Extracted text.
= = = = =
This definitely requires care; we have to be very sure that the predicate we pass to assert_unchecked is true. Luckily we can fuzz against this assertion to increase our confidence (in debug mode, assert_unchecked will panic if the condition is not true). Used judiciously, it can be a powerful tool for explicitly expressing to Rust the invariants we were relying on to make index operations safe in C.

Conclusion

No-Panic Rust is not for the faint of heart. It requires a lot of careful, detailed work, and forces you to give up some niceties of Rust, like the standard library. But if we are diligent, it can give us the performance, code size, and error reporting behavior of a C library with the extra safety that comes from Rust.

This extra safety comes from the fact that Rust will automatically insert bounds checks anywhere it cannot prove that an access is safe. This puts the burden on us to justify to the compiler in every case why the bounds check is safe to elide. In some cases this will mean detecting a bounds violation explictly and reporting the error to the caller (especially in parsers, where we do not know whether the input is valid or not). In other cases, we may know through a program invariant that the index will always be in-bounds, and we will need to communicate this invariant to Rust.

I should be clear that I have not yet attempted this technique at scale, so I cannot report on how well it works in practice. For now it is an exciting future direction for upb, and one that I hope will pay off.

To make this technique practical, we need a tool that can diagnose where a panic handler was reachable from. The main technique we used in this article (looking at binary size) does not give us any information about where a panic came from. On macOS, the -why_live linker option is perfect for this. I hope other linkers like LLD will add support for this option also. If not, a standalone tool could be written that analyzes a binary after it’s linked to find the chain of references that lead to a panic handler.
= = = = =
What to do. Name every quality of a C library that the passage on No-Panic Rust says a diligent programmer can obtain, alongside Rust's extra safety.

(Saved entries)
= = = = =
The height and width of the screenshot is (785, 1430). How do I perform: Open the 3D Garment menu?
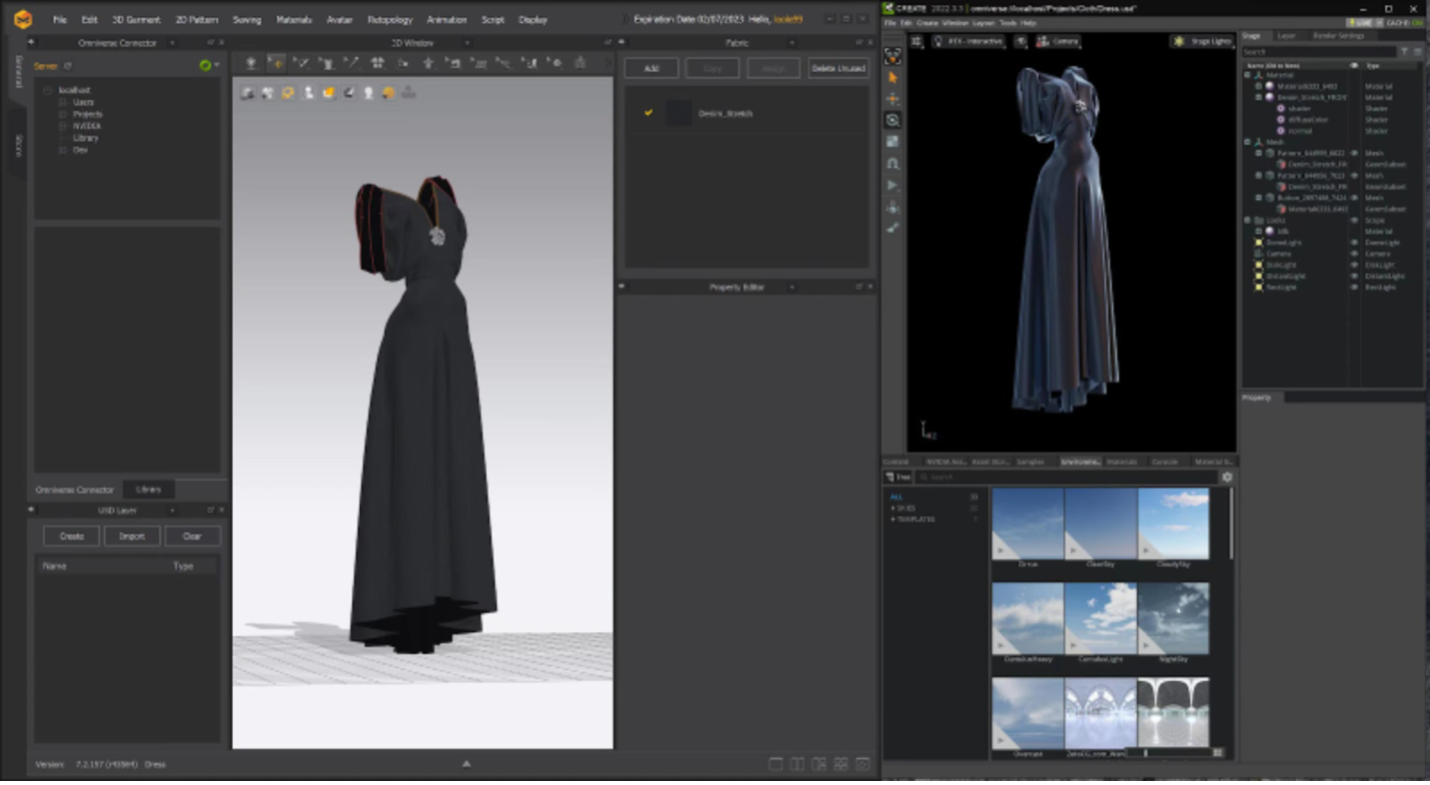(136, 20)
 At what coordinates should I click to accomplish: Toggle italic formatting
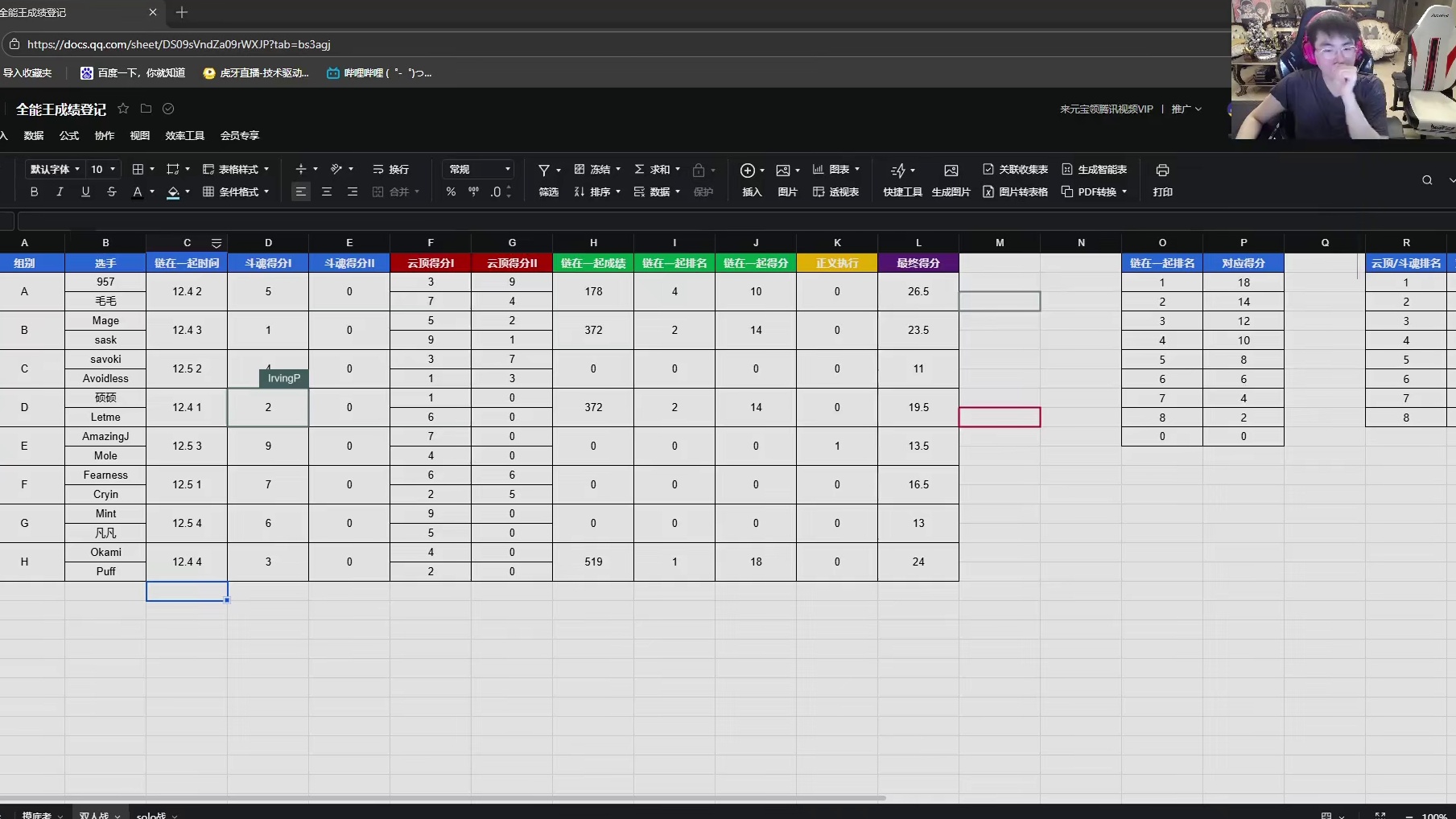tap(60, 191)
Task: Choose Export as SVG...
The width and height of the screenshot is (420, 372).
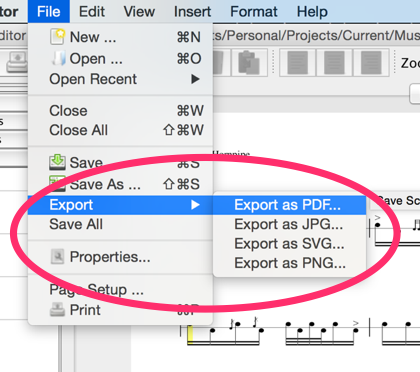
= = = = =
Solution to the problem. Performance, code size, and error reporting behavior.